Just six months ago, Lending Club lost more than half of its value after its iconic CEO was involved in one of the biggest scandals in the financial tech industry.
Now the company is staging a comeback, with shares jumping nearly 18% on Monday after reporting better-than-expected quarterly results and announcing a major partnership with the National Bank of Canada.
Lending Club’s third quarter adjusted per-share loss came in at $0.04 a share, beating Street estimate of a loss of $0.07 a share. Its revenue was $114.56 million, exceeding analysts’ $103.3 million estimate.
Loan originations, an important metric used by Lending Club investors, were $1.97 billion, slightly higher than the second quarter’s $1.95 billion, but much lower than the $2.2 billion extended in the year-ago period.
Perhaps the biggest news was Lending Club’s new investment deal with National Bank of Canada, who will spend up to $1.3 billion over the next 12 months on its loan-marketplace platform.

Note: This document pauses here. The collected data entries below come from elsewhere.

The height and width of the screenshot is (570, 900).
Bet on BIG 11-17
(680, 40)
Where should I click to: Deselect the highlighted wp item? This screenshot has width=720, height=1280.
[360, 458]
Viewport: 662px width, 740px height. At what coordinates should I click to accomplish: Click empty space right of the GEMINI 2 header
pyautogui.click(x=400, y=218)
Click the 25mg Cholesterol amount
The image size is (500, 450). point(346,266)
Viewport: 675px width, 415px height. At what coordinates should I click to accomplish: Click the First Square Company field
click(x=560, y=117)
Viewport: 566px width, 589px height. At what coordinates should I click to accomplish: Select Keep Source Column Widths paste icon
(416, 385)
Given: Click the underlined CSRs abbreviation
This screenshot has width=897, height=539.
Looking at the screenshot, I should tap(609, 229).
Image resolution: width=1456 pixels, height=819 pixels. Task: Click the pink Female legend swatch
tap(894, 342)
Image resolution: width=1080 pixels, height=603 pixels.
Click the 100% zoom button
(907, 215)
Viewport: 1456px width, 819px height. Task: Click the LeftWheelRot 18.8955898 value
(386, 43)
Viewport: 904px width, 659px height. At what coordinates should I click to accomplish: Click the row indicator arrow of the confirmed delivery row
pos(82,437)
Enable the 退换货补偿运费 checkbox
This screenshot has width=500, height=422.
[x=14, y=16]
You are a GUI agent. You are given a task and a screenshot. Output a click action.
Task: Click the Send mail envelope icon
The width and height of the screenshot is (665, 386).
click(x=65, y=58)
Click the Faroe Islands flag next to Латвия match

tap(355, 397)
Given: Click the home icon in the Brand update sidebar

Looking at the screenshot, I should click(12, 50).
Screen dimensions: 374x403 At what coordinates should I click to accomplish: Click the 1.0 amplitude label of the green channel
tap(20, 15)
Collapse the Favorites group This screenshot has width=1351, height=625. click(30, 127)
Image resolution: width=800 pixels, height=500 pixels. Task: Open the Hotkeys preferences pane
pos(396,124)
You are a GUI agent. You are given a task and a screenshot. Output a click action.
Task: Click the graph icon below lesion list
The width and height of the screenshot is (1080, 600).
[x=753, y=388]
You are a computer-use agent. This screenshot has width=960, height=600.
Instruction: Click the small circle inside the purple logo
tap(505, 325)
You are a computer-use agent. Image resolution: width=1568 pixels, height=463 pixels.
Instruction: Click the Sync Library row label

Lending Club’s brand took a big hit after the controversial ouster of CEO Renaud Laplanche in May. But adding a major bank as a new partner signals it may be regaining the market’s trust, and investors are buying into it.
“Today’s results, along with our new executive team, and the return of banks to our platform, give me confidence as we begin our planning for 2017,” Lending Club’s CEO Scott Sanbord said in a statement.
Sanborn was named the permanent CEO in June, after serving as acting CEO following Laplanche’s resignation in May. Laplanche, the founder of Lending Club and the once-poster child of online lending, stepped down in May after failing to fully disclose some of his investments and violating the company’s lending practices.